Oil revenues could reach $10 billion annually after Damascus' agreement with the SDF: Expert

Dr. Hassan Hazouri, a professor of economics at the University of Aleppo, believes that the most prominent expected outcome of the Syrian government's agreement with the Syrian Democratic Forces (SDF) is the resumption of oil and gas fields, which could gradually increase production to significant and promising levels.

This could generate daily revenues estimated at approximately $28 million when peak production is reached, or more than $10 billion annually. He noted that these revenues will be used to finance reconstruction and infrastructure development projects, creating significant new job opportunities in various economic sectors.

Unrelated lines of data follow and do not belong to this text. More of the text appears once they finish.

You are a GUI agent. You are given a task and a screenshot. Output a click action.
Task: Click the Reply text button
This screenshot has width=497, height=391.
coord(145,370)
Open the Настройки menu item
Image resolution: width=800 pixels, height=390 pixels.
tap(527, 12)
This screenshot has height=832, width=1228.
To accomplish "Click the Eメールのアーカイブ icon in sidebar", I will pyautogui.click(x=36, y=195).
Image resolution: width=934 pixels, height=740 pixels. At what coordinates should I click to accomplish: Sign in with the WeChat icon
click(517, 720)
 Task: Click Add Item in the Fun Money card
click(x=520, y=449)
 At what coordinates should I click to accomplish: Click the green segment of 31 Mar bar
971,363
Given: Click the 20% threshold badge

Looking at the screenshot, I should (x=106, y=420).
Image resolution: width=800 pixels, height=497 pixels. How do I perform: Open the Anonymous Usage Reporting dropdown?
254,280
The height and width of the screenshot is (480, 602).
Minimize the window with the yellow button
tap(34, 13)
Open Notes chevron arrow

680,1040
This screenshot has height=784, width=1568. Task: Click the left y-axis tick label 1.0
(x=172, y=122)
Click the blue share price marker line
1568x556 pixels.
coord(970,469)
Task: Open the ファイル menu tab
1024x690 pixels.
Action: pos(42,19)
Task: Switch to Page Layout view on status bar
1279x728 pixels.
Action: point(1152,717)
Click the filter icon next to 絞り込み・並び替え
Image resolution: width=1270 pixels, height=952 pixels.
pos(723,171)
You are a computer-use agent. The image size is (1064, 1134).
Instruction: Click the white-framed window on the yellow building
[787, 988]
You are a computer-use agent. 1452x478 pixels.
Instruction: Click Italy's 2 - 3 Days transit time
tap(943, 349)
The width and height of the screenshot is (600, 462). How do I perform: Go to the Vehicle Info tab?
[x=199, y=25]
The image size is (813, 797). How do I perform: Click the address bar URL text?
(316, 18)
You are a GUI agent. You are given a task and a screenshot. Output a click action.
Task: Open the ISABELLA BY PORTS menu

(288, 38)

Another outcome, Dr. Hazouri noted in a statement to Al-Hurriya newspaper, is the revival of the agricultural sector. Reclaiming fertile agricultural lands in the Jazira region will contribute to boosting agricultural production, especially for strategic crops such as cotton and wheat, supporting food security and creating job opportunities in the agricultural sector and related industries.

It will also contribute to stimulating the industrial sector. With the availability of natural resources and improved stability, dormant factories and industrial facilities can be reopened, providing job opportunities in manufacturing and contributing to economic diversification.

Hazouri expects this agreement, in general, to contribute to narrowing the gap in the labor market and reducing unemployment rates by stimulating various economic sectors and providing a stable and attractive environment for investment.